Первые слова барона заставили меня взглянуть с изумлением в глаза ему: я был уверен, что прочту в них сумасшествие; но взоры его печально устремлялись в землю, и он говорил покойно тем меланхолическим голосом, который от беспрестанной грусти сделался его природным. Не зная, что заключить из всего этого, я решился слушать не прерывая; но когда услышал, что всякий человек, заходивший случайно в проклятую долину ночью, на другой день умирал или сходил с ума, — невольно воскрикнул: «Не может быть, барон! Вы и я были в этой долине, однако ж мы живы и, надеюсь, что рассудок наш при нас». Мне казалось, что я справедливее выразился бы, если б сказал, что рассудок мой при мне. Барон отвечал на мое возражение, что несчастия эти случались всегда с простым народом, столь слепо верющим власти злых духов и нисколько не сомневающимся в их существовании; сверх того, они были в проклятой долине в самую ночь полнолуния, — время, в которое сходятся сюда злые духи.
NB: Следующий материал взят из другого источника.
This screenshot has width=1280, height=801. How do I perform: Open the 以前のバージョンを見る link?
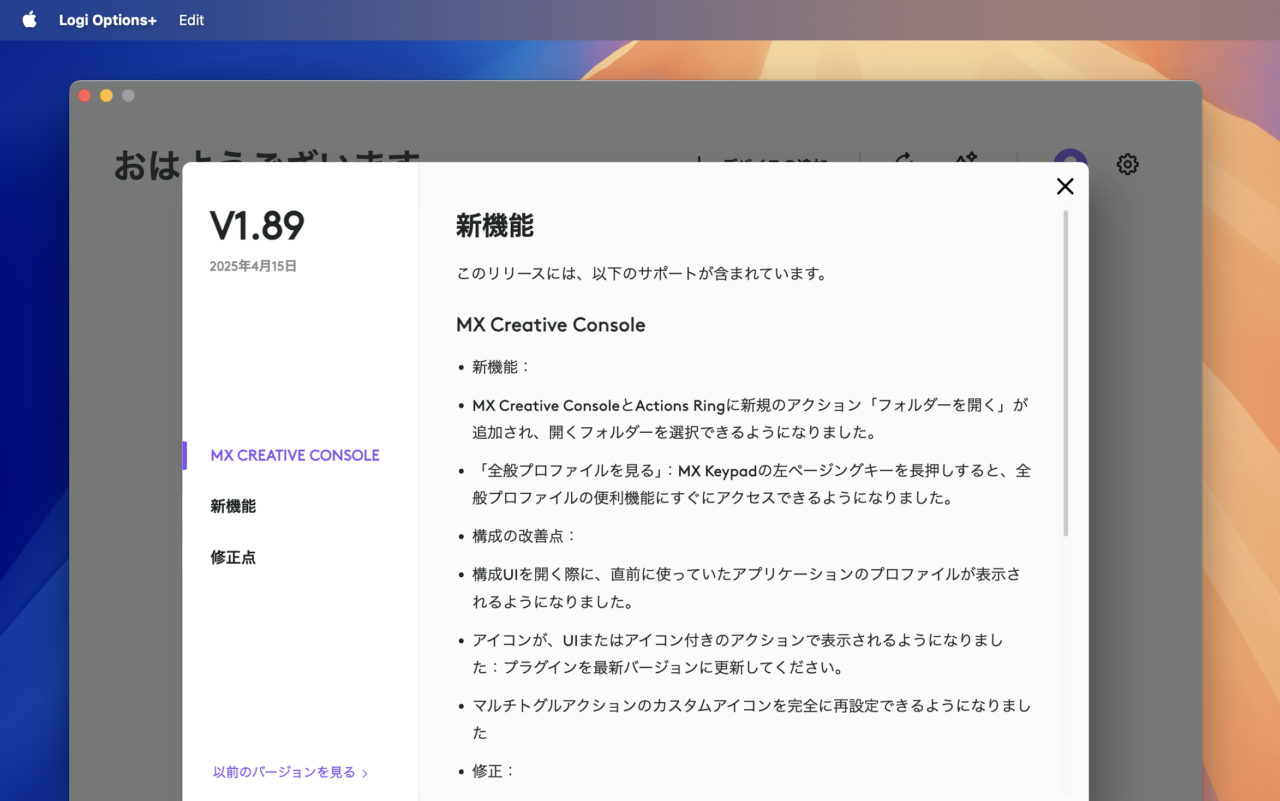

Я потерял охоту говорить и, не сомневаясь более, что хозяин мой помешан, шел молча до самой деревни. Барон тоже не говорил ни слова.

Угощение, сделанное мне Рейнгофом, было превосходно; но как изящество стола его не играет никакой роли в главном происшествии, исключая разве того, что редкие вина его подействовали на меня так же, как и волшебный аромат растений в проклятой долине. Разум мой и воображение дошли до совершенного упоения, и барон показался мне не только что сумасшедшим, но напротив, я открывал в нем ум высокий, идеи обширные, великие и такую точку зрения, до которой я, как мне тогда казалось, никогда б не имел силы возвыситься; итак, не описывая вам ни количества блюд, ни богатства баронова стола, скажу только, что я начинал верить, что барон может быть предметом преследования злого духа, как существо совершеннейшее и ясно постигшее цель земного странствия нашего. Ну, одним словом, к концу стола я верил всему сказанному мне бароном, и сам уже напомнил ему об письме, в котором он хотел объяснить мне важный случай в его жизни.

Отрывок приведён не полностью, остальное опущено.